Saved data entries
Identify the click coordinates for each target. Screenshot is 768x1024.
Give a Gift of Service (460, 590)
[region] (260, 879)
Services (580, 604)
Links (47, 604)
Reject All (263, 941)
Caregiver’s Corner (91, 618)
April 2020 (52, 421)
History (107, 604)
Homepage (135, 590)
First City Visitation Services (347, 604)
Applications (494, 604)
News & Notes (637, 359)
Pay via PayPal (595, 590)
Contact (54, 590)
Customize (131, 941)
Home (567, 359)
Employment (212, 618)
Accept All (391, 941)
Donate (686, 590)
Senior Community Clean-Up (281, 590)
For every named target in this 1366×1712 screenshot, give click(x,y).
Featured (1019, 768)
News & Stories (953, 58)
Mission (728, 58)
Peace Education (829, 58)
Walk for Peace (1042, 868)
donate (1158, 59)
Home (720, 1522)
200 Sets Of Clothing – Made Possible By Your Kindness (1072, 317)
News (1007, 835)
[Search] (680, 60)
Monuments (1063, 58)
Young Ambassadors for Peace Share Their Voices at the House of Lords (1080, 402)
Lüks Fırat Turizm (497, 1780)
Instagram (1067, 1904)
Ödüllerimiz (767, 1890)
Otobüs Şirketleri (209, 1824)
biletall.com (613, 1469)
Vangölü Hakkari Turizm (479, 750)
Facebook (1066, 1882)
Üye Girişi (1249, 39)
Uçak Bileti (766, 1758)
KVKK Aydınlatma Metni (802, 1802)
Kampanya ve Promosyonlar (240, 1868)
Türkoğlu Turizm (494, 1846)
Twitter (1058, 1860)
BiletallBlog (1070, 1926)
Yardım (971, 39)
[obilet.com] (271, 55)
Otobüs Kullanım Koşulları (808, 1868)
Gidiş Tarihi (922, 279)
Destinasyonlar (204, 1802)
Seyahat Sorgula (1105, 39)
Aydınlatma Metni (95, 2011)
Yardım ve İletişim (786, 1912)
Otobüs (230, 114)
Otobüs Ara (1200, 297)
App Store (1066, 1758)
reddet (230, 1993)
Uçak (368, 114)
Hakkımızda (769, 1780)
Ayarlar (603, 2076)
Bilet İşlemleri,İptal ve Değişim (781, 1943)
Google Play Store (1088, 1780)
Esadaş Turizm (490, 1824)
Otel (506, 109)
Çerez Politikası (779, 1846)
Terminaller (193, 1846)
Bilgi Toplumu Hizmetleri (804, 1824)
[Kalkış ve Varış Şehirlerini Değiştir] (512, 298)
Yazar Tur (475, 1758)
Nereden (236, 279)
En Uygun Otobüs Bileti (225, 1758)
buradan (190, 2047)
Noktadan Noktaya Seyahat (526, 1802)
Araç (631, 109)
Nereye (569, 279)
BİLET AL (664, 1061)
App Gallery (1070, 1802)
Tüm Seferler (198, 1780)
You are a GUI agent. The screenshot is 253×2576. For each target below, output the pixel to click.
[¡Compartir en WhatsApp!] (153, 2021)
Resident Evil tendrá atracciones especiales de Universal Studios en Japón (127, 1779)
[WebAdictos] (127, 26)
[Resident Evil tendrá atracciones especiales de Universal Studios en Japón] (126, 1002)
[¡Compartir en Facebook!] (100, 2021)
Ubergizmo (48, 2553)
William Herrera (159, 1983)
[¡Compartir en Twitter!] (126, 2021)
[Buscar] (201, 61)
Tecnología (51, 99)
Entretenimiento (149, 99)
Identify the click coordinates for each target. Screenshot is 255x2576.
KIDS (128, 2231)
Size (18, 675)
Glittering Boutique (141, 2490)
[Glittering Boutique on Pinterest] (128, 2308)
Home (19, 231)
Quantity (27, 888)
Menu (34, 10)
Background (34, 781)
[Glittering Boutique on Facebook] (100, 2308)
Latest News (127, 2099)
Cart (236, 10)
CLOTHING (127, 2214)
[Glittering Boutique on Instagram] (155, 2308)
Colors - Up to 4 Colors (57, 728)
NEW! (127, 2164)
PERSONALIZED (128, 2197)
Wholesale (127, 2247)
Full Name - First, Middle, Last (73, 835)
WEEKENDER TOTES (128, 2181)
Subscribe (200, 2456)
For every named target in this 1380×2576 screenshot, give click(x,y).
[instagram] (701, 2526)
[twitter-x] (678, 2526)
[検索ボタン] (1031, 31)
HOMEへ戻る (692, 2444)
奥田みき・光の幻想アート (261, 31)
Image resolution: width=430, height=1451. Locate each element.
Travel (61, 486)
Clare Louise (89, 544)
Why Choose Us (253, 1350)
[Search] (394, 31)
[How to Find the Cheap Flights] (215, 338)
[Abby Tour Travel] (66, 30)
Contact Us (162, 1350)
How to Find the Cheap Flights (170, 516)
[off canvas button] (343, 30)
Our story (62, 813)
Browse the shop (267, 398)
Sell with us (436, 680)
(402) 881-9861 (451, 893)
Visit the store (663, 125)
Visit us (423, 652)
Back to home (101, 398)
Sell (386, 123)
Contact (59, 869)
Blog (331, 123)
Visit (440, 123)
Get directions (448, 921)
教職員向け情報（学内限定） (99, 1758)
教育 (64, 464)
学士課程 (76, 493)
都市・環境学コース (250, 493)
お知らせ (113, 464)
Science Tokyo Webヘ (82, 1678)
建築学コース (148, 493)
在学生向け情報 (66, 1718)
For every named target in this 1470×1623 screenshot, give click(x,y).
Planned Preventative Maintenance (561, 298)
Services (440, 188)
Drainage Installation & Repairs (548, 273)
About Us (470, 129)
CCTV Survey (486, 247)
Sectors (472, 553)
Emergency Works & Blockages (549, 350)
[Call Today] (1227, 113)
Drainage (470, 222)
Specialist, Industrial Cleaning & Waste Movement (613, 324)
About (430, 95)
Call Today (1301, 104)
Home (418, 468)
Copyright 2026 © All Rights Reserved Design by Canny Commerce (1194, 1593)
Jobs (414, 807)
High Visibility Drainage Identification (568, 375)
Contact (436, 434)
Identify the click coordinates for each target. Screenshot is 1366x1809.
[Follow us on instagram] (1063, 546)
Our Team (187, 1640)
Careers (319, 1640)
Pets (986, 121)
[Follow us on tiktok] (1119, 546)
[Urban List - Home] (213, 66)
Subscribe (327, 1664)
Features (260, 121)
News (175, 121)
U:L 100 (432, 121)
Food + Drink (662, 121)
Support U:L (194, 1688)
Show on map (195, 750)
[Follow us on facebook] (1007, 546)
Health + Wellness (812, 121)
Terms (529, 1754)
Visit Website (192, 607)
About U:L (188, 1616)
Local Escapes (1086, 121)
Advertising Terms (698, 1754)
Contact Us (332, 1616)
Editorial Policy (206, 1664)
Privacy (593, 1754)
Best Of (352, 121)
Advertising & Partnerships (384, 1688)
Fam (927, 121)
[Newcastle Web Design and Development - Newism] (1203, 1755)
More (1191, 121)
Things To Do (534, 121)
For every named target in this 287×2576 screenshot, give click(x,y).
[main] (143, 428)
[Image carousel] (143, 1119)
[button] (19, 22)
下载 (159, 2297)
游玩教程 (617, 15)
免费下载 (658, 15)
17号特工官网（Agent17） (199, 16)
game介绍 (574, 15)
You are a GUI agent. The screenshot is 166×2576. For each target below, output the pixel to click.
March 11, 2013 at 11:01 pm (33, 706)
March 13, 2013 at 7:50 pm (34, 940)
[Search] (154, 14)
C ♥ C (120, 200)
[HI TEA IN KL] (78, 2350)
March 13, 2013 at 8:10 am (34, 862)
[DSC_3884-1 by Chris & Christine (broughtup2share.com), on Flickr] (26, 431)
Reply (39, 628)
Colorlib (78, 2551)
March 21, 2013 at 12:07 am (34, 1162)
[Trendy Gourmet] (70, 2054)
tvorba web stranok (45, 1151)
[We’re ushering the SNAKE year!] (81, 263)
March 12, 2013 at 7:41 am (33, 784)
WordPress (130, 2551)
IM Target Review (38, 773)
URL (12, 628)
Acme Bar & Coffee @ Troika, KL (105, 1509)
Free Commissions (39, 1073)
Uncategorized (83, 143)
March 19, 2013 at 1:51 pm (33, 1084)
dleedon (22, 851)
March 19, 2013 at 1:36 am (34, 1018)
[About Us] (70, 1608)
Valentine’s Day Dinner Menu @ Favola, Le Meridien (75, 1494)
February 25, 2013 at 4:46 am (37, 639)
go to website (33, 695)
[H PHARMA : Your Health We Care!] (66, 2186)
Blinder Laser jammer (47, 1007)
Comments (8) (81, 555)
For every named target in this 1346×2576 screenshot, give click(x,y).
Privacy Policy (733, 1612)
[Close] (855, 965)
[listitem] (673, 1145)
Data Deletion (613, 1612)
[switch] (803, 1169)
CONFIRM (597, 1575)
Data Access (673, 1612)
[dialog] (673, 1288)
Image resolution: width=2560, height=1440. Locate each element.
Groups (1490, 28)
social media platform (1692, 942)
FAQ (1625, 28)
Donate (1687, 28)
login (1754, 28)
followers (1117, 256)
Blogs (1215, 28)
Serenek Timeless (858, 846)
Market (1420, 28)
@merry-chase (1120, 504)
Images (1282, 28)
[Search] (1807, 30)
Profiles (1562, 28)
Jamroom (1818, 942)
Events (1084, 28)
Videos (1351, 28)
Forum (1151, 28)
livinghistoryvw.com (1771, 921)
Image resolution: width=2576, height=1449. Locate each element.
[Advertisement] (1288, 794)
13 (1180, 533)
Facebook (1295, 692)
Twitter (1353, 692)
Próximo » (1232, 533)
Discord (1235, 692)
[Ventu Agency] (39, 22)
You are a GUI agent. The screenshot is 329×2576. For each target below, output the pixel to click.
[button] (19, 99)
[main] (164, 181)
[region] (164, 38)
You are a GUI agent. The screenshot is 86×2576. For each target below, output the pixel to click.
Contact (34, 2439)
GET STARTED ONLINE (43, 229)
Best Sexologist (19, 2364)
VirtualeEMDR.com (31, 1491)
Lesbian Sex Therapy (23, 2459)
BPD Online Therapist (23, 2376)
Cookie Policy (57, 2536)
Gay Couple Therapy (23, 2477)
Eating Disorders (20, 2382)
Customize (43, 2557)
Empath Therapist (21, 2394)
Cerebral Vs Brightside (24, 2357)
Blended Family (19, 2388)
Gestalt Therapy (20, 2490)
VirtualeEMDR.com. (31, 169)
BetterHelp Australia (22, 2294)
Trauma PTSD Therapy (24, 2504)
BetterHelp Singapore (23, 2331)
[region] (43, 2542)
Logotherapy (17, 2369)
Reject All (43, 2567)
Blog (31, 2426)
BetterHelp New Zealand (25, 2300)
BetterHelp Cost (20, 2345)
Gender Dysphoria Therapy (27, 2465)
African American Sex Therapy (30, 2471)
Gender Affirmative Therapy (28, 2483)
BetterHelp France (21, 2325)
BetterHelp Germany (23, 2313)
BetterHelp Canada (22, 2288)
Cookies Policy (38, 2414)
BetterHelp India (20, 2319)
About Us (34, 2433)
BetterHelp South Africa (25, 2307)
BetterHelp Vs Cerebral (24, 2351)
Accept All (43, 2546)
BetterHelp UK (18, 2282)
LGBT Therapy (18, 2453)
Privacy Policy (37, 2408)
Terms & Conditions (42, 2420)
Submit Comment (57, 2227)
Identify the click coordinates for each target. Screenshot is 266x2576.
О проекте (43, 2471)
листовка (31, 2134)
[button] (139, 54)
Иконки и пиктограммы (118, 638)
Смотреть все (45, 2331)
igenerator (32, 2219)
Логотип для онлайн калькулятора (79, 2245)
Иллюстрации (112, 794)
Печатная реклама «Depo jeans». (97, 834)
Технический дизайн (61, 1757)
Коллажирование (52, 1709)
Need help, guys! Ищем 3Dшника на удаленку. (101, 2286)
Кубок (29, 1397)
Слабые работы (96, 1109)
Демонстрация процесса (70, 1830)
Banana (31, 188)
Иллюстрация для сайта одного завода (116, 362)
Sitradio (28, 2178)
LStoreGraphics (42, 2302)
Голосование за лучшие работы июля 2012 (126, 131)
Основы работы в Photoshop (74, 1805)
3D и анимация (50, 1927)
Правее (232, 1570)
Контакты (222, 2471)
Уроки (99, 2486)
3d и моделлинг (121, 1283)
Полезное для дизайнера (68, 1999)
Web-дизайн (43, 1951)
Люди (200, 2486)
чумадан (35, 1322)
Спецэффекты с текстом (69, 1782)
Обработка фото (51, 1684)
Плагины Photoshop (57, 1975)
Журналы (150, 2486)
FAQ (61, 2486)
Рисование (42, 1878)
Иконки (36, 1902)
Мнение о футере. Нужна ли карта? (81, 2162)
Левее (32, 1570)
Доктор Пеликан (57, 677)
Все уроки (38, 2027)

■ Exercise aim ■
Would you copy out each line of the records above where the word "atracciones" occurs?

■ Output for this exercise ■
Resident Evil tendrá atracciones especiales de Universal Studios en Japón (127, 1779)
[Resident Evil tendrá atracciones especiales de Universal Studios en Japón] (126, 1002)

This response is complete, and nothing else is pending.